CELINA — Trevin Sanders faces life in prison without the possibility of parole after admitting to his role in the November 2011 murders of Robert and Colleen Grube.
During a change-of-plea hearing Thursday morning, Sanders, 19, pleaded guilty to two counts each of aggravated murder, with gun specifications, aggravated robbery and aggravated burglary, for his role in the Grube murders. In exchange for the guilty pleas, Mercer County Prosecuting Attorney Matt Fox agreed to dismiss 21 additional criminal charges against Sanders.
Fox painted a picture of a meth-fueled night that ended in Sanders, Bryant L. Rhoades, 22, and several other people arriving at the Grube residence in Fort Recovery with the intention of finding items to steal. Fox said Grubes were targets but did not give a reason.
"Mr. Sanders has admitted to intimate details of the crime that only would be known to someone who was present and participated in the events that led to the deaths of Robert and Colleen Grube," Fox said. "Mr. Sanders has admitted and confessed that on Nov. 29, 2011, he traveled to the 2216 Burrville Road, Fort Recovery, Ohio, residence in a motor vehicle with several other individuals including Bryant L. Rhoades. Mr. Sanders knew they were traveling to the residence in order to burglarize the home and to rob the occupants."
Before getting to the Grube residence, Fox said Sanders admitted to smoking meth with the other occupants in the vehicle. They pulled up to the Grube residence, rang the door bell and claimed they needed assistance because of vehicle issues. They then forced their way into the Grube home and proceeded to ransack it.

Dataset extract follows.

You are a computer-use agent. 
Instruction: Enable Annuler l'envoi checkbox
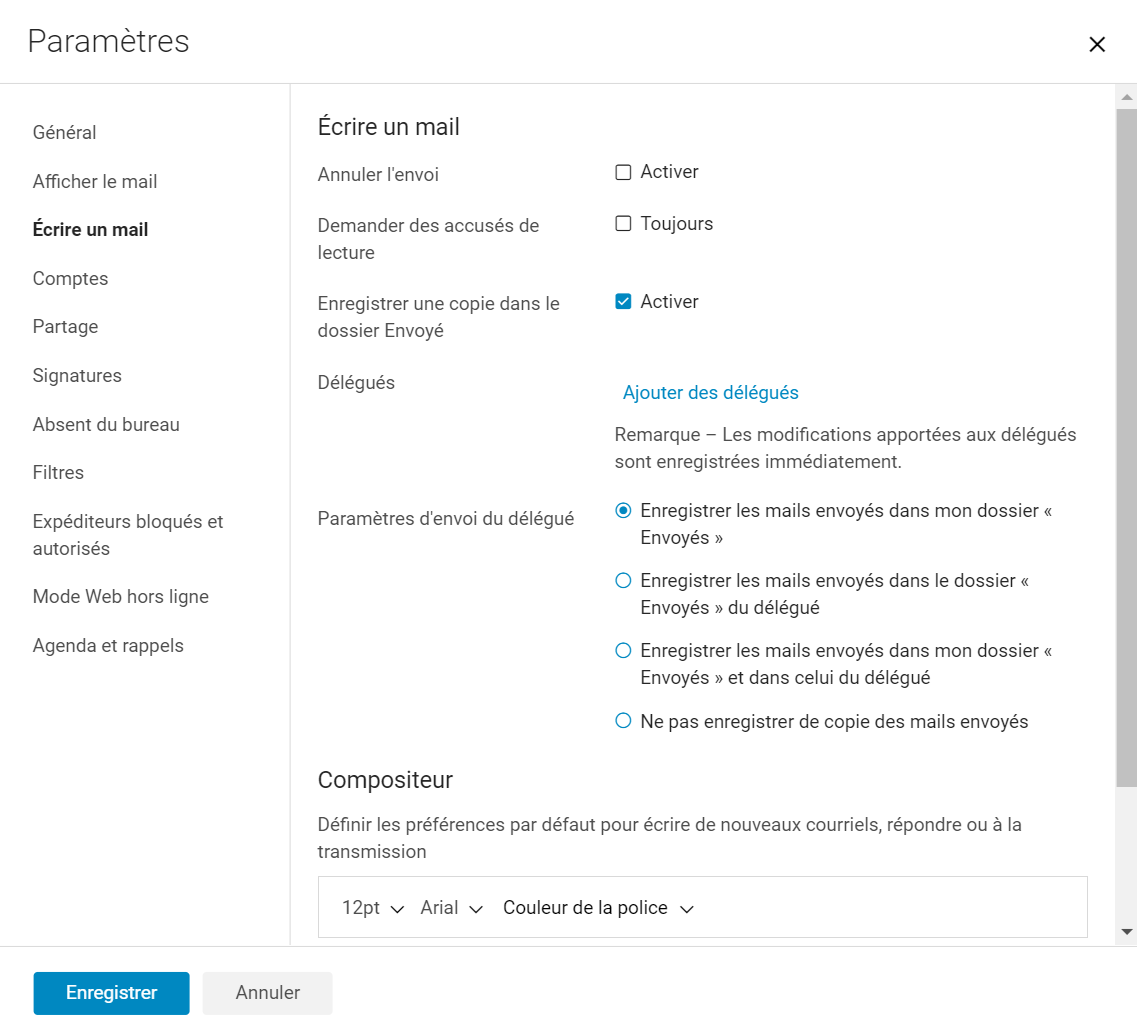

Fox said the Grubes were immediately duct taped and after ransacking the home, Sanders found a firearm, test fired the gun into a doorway, and fired several rounds into Colleen Grube, killing her. Fox said Sanders admitted to then giving the gun to Rhoades, who he said then shot and killed Robert Grube.
"Robert Grube and Colleen Grube were killed to prevent Mr. Sanders, Rhoades and a group of subjects from being identified and apprehended," Fox said.
When Mercer County Common Pleas Court Judge Jeffrey Ingraham asked Sanders if he agreed with the statement of facts, Sanders answered affirmatively. Ingraham accepted the pleas and ordered Sanders to appear for a sentencing hearing at 2 p.m. April 15, at which time he faces a maximum of life in prison without the possibility of parole. Sanders was not eligible to face the death penalty because he was 17 at the time of the crimes.
Rhoades has been charged in the matter as well. Rhoades faces the death penalty if convicted on the aggravated murder charges. He has pleaded innocent to the charges. No one else has been charged in the case.